-- Opening Marker --

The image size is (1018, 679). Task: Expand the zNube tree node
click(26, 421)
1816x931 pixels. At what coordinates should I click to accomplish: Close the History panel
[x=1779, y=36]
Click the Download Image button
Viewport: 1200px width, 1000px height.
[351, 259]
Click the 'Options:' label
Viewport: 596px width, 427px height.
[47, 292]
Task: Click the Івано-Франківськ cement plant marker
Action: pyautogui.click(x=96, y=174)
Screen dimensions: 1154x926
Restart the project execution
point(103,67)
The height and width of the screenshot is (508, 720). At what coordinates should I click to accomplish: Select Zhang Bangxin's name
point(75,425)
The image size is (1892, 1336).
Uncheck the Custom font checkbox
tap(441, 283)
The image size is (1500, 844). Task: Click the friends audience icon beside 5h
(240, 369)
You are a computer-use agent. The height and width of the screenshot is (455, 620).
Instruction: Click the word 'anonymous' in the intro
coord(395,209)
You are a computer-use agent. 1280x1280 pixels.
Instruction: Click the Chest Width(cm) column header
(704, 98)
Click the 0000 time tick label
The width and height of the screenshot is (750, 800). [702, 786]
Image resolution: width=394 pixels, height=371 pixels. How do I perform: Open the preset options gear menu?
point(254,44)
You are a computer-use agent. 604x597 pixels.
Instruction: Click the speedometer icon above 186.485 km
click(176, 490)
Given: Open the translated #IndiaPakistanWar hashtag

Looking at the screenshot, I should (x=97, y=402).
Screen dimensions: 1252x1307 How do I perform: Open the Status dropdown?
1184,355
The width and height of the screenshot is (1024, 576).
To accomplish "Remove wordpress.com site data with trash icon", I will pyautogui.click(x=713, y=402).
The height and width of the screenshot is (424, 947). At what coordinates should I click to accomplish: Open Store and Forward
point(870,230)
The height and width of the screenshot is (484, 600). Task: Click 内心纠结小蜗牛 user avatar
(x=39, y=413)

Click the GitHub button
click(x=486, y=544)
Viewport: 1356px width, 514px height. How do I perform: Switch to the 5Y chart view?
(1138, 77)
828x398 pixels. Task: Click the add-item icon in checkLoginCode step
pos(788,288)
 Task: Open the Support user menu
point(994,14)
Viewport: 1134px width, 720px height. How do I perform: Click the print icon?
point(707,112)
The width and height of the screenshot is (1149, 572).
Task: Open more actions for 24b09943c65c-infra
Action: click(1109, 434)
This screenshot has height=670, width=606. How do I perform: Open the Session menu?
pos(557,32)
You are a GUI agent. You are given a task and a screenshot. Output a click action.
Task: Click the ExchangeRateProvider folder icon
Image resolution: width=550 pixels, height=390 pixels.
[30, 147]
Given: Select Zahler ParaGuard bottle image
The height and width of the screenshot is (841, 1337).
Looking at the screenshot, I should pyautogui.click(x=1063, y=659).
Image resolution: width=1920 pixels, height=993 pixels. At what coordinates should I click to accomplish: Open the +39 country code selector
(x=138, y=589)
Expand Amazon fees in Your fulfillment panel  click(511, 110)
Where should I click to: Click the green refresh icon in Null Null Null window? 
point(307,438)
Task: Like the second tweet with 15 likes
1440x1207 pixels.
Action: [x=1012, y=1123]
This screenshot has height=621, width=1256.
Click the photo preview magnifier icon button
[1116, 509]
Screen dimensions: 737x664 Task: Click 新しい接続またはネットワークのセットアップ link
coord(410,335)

-- Closing Marker --

### PROBLEM
Each line above is to be restated exactly as it stands.

### RESPONSE TO THIS EXERCISE
The image size is (1018, 679). Task: Expand the zNube tree node
click(26, 421)
1816x931 pixels. At what coordinates should I click to accomplish: Close the History panel
[x=1779, y=36]
Click the Download Image button
Viewport: 1200px width, 1000px height.
[351, 259]
Click the 'Options:' label
Viewport: 596px width, 427px height.
[47, 292]
Task: Click the Івано-Франківськ cement plant marker
Action: pyautogui.click(x=96, y=174)
Screen dimensions: 1154x926
Restart the project execution
point(103,67)
The height and width of the screenshot is (508, 720). At what coordinates should I click to accomplish: Select Zhang Bangxin's name
point(75,425)
The image size is (1892, 1336).
Uncheck the Custom font checkbox
tap(441, 283)
The image size is (1500, 844). Task: Click the friends audience icon beside 5h
(240, 369)
You are a computer-use agent. The height and width of the screenshot is (455, 620).
Instruction: Click the word 'anonymous' in the intro
coord(395,209)
You are a computer-use agent. 1280x1280 pixels.
Instruction: Click the Chest Width(cm) column header
(704, 98)
Click the 0000 time tick label
The width and height of the screenshot is (750, 800). [702, 786]
Image resolution: width=394 pixels, height=371 pixels. How do I perform: Open the preset options gear menu?
point(254,44)
You are a computer-use agent. 604x597 pixels.
Instruction: Click the speedometer icon above 186.485 km
click(176, 490)
Given: Open the translated #IndiaPakistanWar hashtag

Looking at the screenshot, I should (x=97, y=402).
Screen dimensions: 1252x1307 How do I perform: Open the Status dropdown?
1184,355
The width and height of the screenshot is (1024, 576).
To accomplish "Remove wordpress.com site data with trash icon", I will pyautogui.click(x=713, y=402).
The height and width of the screenshot is (424, 947). At what coordinates should I click to accomplish: Open Store and Forward
point(870,230)
The height and width of the screenshot is (484, 600). Task: Click 内心纠结小蜗牛 user avatar
(x=39, y=413)

Click the GitHub button
click(x=486, y=544)
Viewport: 1356px width, 514px height. How do I perform: Switch to the 5Y chart view?
(1138, 77)
828x398 pixels. Task: Click the add-item icon in checkLoginCode step
pos(788,288)
 Task: Open the Support user menu
point(994,14)
Viewport: 1134px width, 720px height. How do I perform: Click the print icon?
point(707,112)
The width and height of the screenshot is (1149, 572).
Task: Open more actions for 24b09943c65c-infra
Action: click(1109, 434)
This screenshot has height=670, width=606. How do I perform: Open the Session menu?
pos(557,32)
You are a GUI agent. You are given a task and a screenshot. Output a click action.
Task: Click the ExchangeRateProvider folder icon
Image resolution: width=550 pixels, height=390 pixels.
[30, 147]
Given: Select Zahler ParaGuard bottle image
The height and width of the screenshot is (841, 1337).
Looking at the screenshot, I should pyautogui.click(x=1063, y=659).
Image resolution: width=1920 pixels, height=993 pixels. At what coordinates should I click to accomplish: Open the +39 country code selector
(x=138, y=589)
Expand Amazon fees in Your fulfillment panel  click(511, 110)
Where should I click to: Click the green refresh icon in Null Null Null window? 
point(307,438)
Task: Like the second tweet with 15 likes
1440x1207 pixels.
Action: [x=1012, y=1123]
This screenshot has height=621, width=1256.
Click the photo preview magnifier icon button
[1116, 509]
Screen dimensions: 737x664 Task: Click 新しい接続またはネットワークのセットアップ link
coord(410,335)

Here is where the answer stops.